___ Document passage ___

Some are inherent in the character’s, well, character: people who have the capacity for self-reflection and doubt will always come across as more vulnerable than the boorish prigs that merely charge through life, oblivious to the harm they cause.
Some vulnerabilities are situational: the events of the plot can provide an endless source of threats to the wellbeing of any and all characters.
Some are moral: is the character at risk of guilt or judgement due to the choices he is forced to make?
What all vulnerabilities have in common is that they make us care, if we have any heart at all, about what will happen to that character. Perhaps this is because these vulnerabilities remind us of our own weaknesses, places where we might be hurt or compromised if we are not careful. Seeing how these fictional people deal with their tender spots is a way for us to manage ours, and that is often a large part of the ultimate meaning we seek in our stories.
One particularly juicy source of vulnerability forms the fourth cornerstone, and that is…
Secrets
Keeping something secret creates a massive vulnerability, by its very definition.
Any person who learns the secret gains immediate power, and can attack at his or her leisure, whether by revealing the truth or blackmailing the owner of the secret.
That’s it for secrets as vulnerabilities—simple, obvious, easy to understand.
But there is a second aspect to secrets that makes them useful for characterisation, and it’s this that elevates secrets to a cornerstone in their own right.

___

• [What you will do]:
1. According to the passage on character vulnerability, why does keeping a secret make a character vulnerable? Answer in one to three sentences.
2. Go on with the passage on character vulnerability and secrets, picking up after its final sentence.

___ Supplied records ___

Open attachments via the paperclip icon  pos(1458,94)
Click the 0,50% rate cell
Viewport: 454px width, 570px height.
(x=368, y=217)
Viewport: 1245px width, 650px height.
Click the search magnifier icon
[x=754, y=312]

___
___ Supplied records ___

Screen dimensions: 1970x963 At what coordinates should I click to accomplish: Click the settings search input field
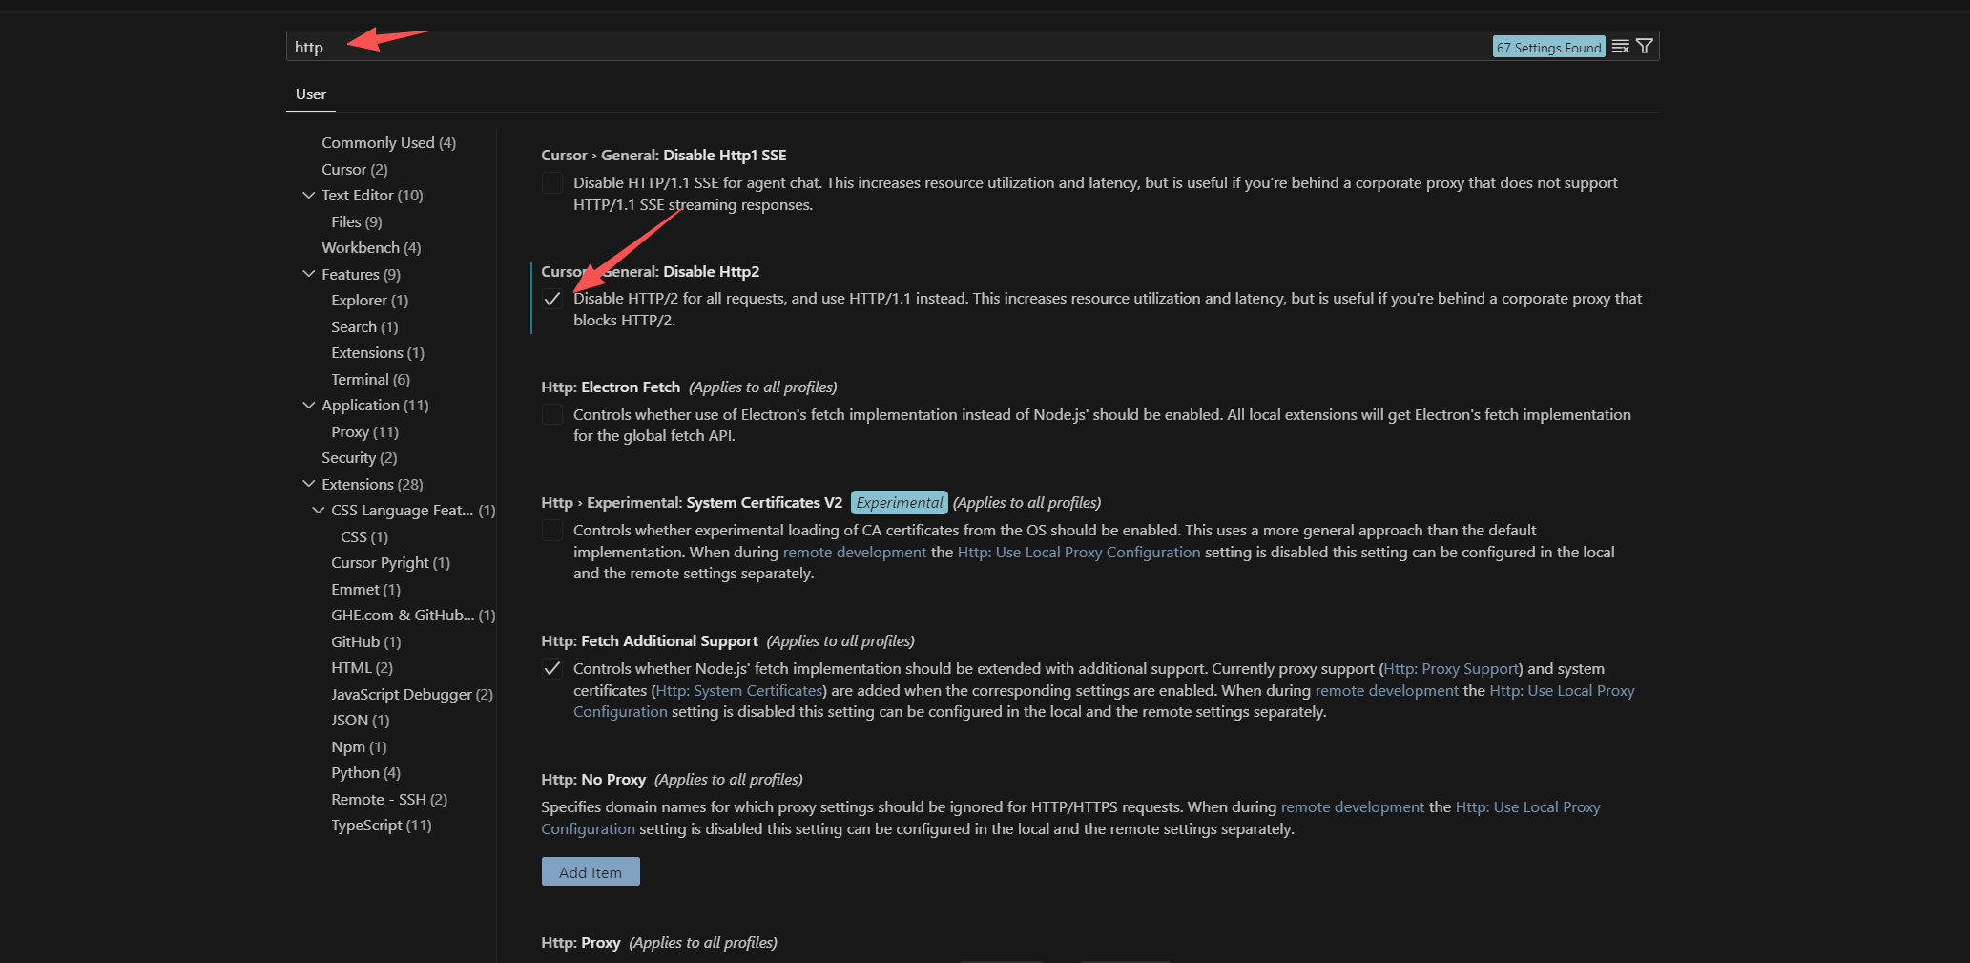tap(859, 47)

___
___ Supplied records ___

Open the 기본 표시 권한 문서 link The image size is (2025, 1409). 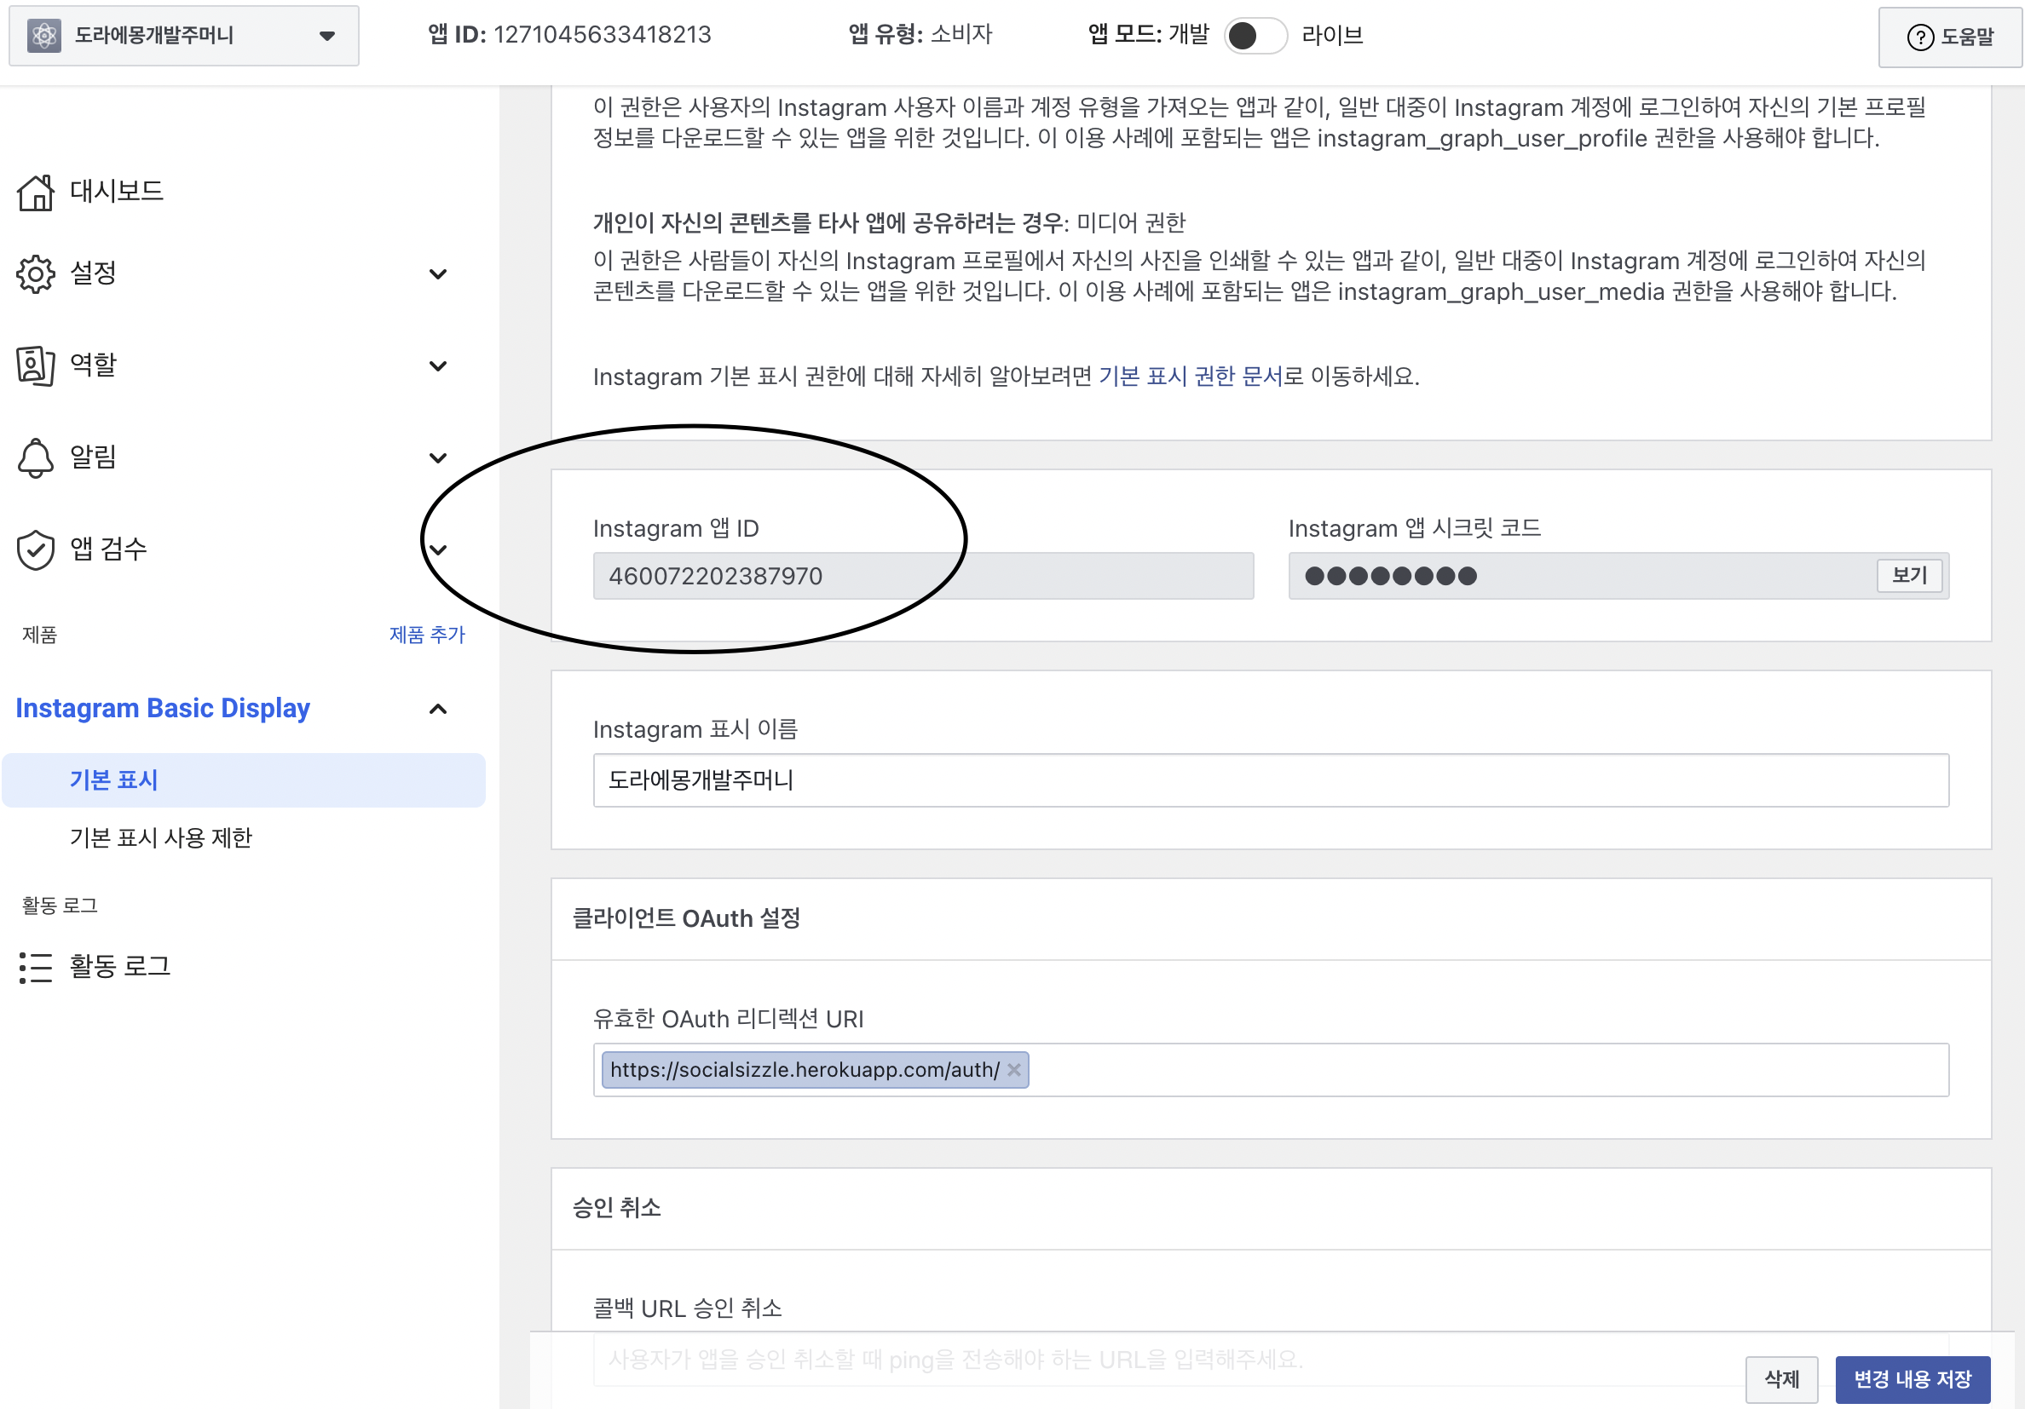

___

• [Answers for the exercise]:
1. Anyone who learns the secret immediately gains power over its owner. That person can attack whenever they like, either by revealing the truth or by blackmailing the owner.

2.
My cat is a docile animal. She is generally calm and mostly quiet.
That is, until I close one of the doors in my house, leaving her on the other side. Whether it’s to take a soothing bath or just have five minutes of quiet time in the meditation room, as soon as I close that door, she turns into a holy terror, scratching up the carpet on the threshold, yowling in offended protest. And when I open it to let her in, does she come right in to engage in some pressing feline business? No, of course not.
She just can’t stand having that barrier between her and the unknown.
She has to know.
Curiosity is deceptively potent, and giving a character secrets to keep from both the audience and the other characters is a ridiculously overpowered technique. It’s pretty much cheating. I shouldn’t even be telling you this, but oh well.
In our quest for parsing meaning out of the fiction we consume as readers and viewers, secrets are a nemesis we cannot tolerate. We sense them about characters like an alluring scent, and like a bloodhound we will follow along, watching and waiting, weighing every bit of nuance and innuendo to find the answers—we will follow that character over mountains and across oceans if only it means that finally, mercifully, we may know.
And that which we eventually find out may surprise us more than we expect, and may or may not seem to make sense entirely, which brings us to our final cornerstone.
Contradictions
Like secrets, contradictions we detect in other people (including fictional characters) stand out to us immediately, drawing attention and arousing curiosity.
What’s up with that 6-foot dude called Tiny, or the bully with the squeaky voice?
Why is a tough gangster who murders at the drop of a hat shown to be caring, almost tender, to his ailing father at home?
In Minority Report, Tom Cruise’s John Anderton is an excellent law enforcer by day, yet at night he trawls the streets for illegal drugs. What the heck is up with that?
Clearly some character contradictions carry more weight than others, but they all represent a type of secret: we sense something is off, we suspect because something about the character’s background or disposition is being hidden from us. We become curious not only why that contradiction is there (looking backward), but how it will impact the story (looking forward).
We want to know what it means.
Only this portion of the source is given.